To maintain a parallel structure, you could consider, At the beginning of year we have Goals Cascading and at the end of year we have Reviews -----------. There are several levels of escalation, so that a problem may, in the end, be escalated to the Chief Executive. If a problem has not been resolved within a defined target time, something happens to it so that it comes to the attention of a higher level of management. I´d call it aggregation or accumulation. If you insult him, he will insult your mother. It would be interesting to hear how others react to this. Outline why the situation has escalated.
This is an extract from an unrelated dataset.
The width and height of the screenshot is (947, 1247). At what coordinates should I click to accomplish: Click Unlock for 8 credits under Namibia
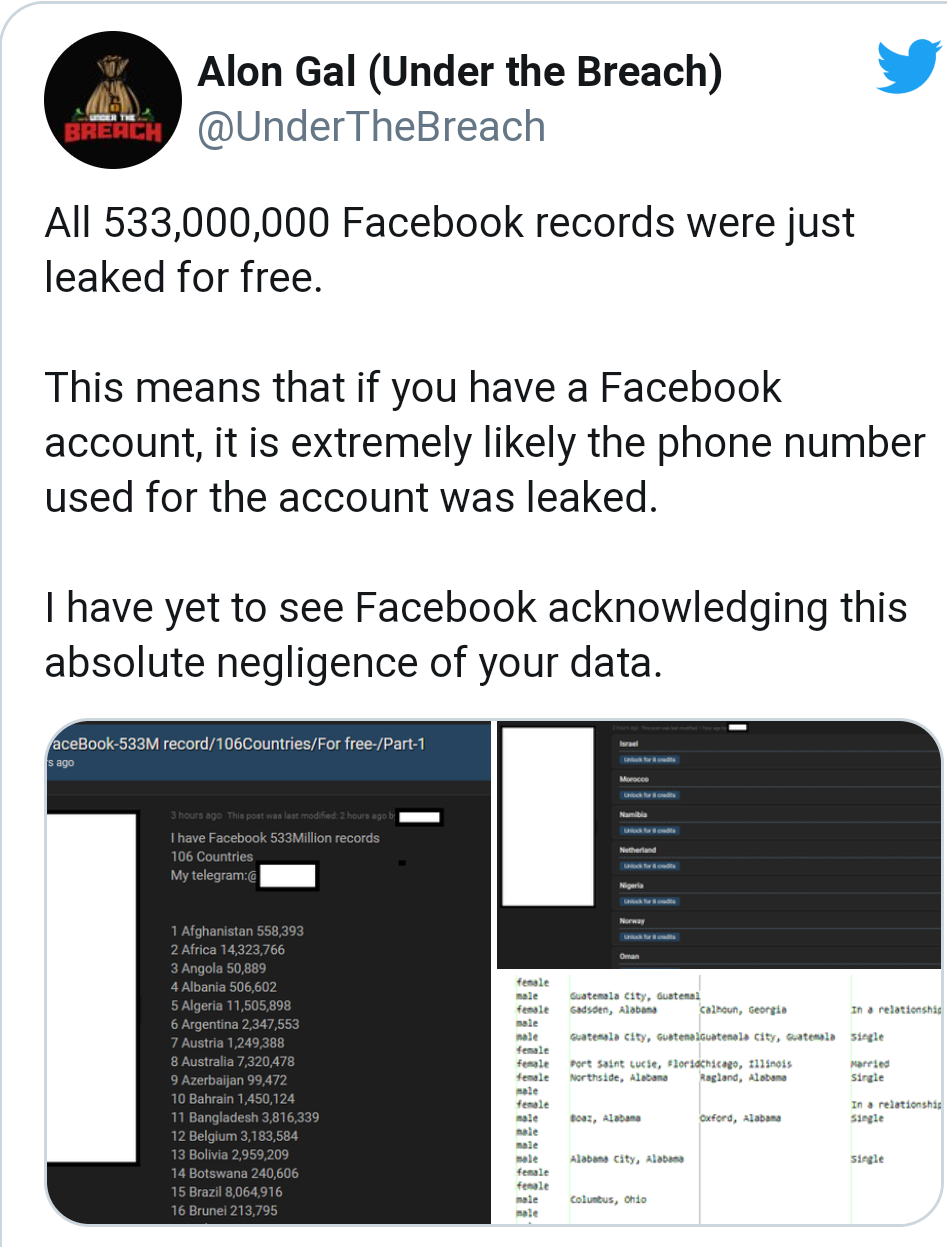coord(650,831)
Essentially, the senior most people in the firm set goals for the entire firm and then the people at the next level set their own goals for their respective divisions which are aligned with the goals of their seniors. We decided not to escalate the issue to senior management. They are recorded on our support system. So: Cascading Goals and Bubbling Reviews. It is certainly entering the common language, but right-thinking people old fogies, like me are fighting this tendency. Individuals' reviews are collated to form teams' reviews which are further collated all the way upwards till there is a review of the entire firm on how well we did to achieve the goals set by us. Any other ways of writing the same sentence while still using the phrase 'goals cascading' and the word 'review' in it.
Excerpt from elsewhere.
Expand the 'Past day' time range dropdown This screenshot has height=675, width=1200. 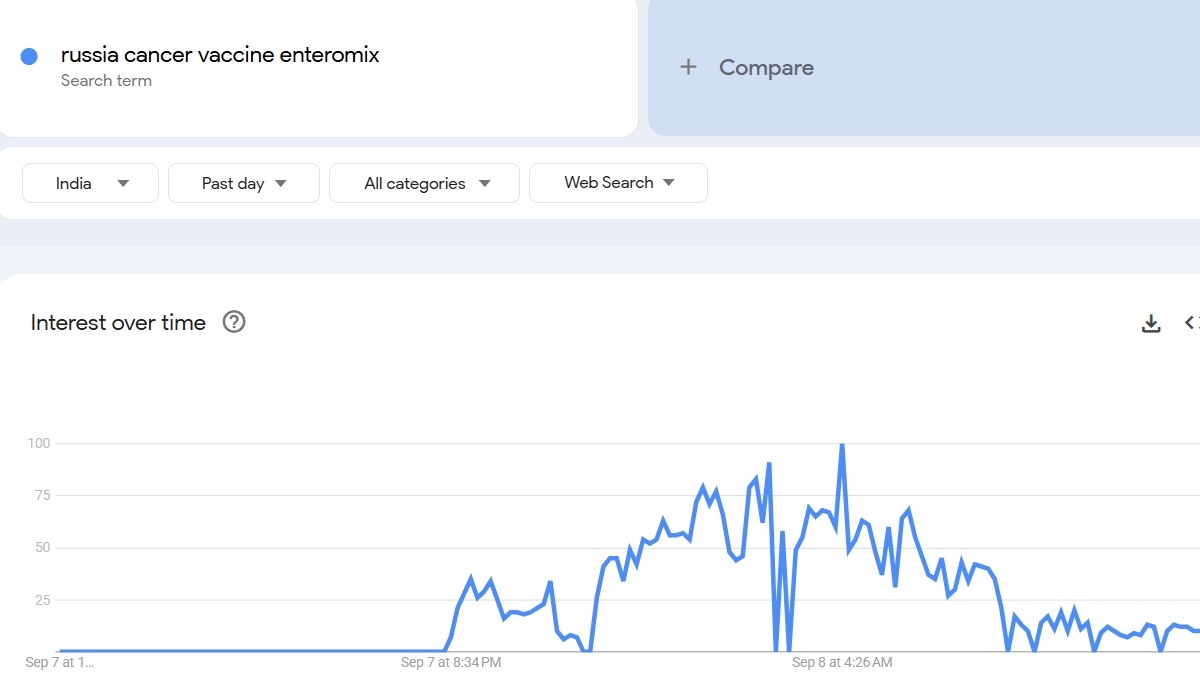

Here are 8 tips you can use to help you find this balance in your next escalation email. It may not conform to the way the word was used two centuries ago, or even 50 years ago, but language evolves. It's probably as good a metaphor as Cascading in your context, especially if you imagine smaller bubbles coalescing to form larger ones on their way up through the hierarchy. If you could cite dictionary definitions agreeing with your interpretations of the word, that would be a great improvement, definitely worth an upvote. One more possible improvement: I agree with your definitions of aggregate and accumulate; they make sense. As you learned in Chapter 4, incident escalation is a normal process in which a problem is transferred to a higher level.
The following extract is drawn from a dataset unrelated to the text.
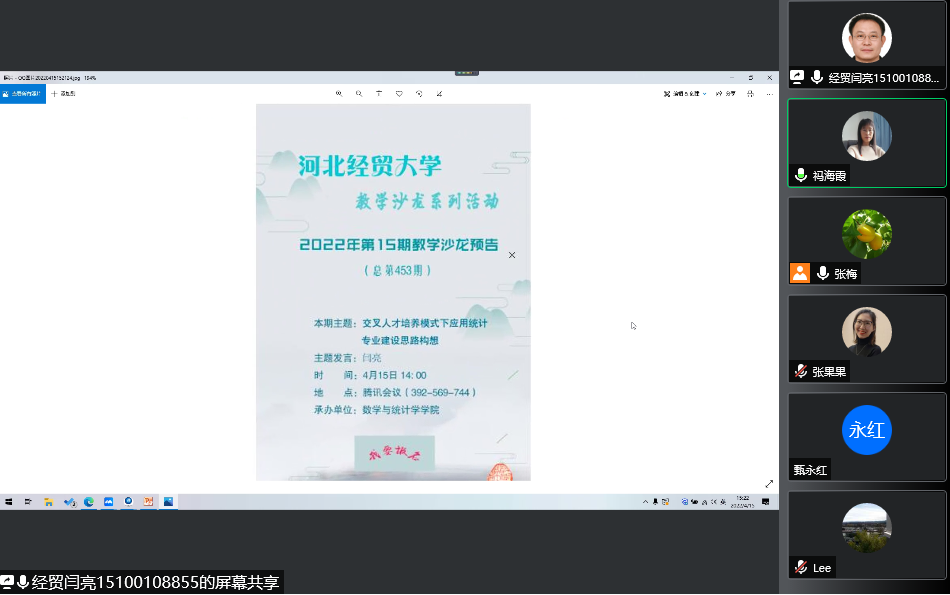The width and height of the screenshot is (950, 595).
Task: Open File Explorer from the taskbar
Action: (x=48, y=501)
There is also the little-used term resurgence which is occasionally used to designate an underground river that comes back up to the surface. Its a nifty word, so I'd consider using it in this case. I can think of words like collation and assimilation except that they don't give an idea of something moving up. Perhaps the long-winded 'tell management that the issue is no longer of concern. The closest thing nature has to that is the concept of water seeping back up. You might try, for example, places like or — Jul 22 '14 at 21:16 The process of things moving in the direction counter to what you refer to as cascade is conventionally, in workflow terms.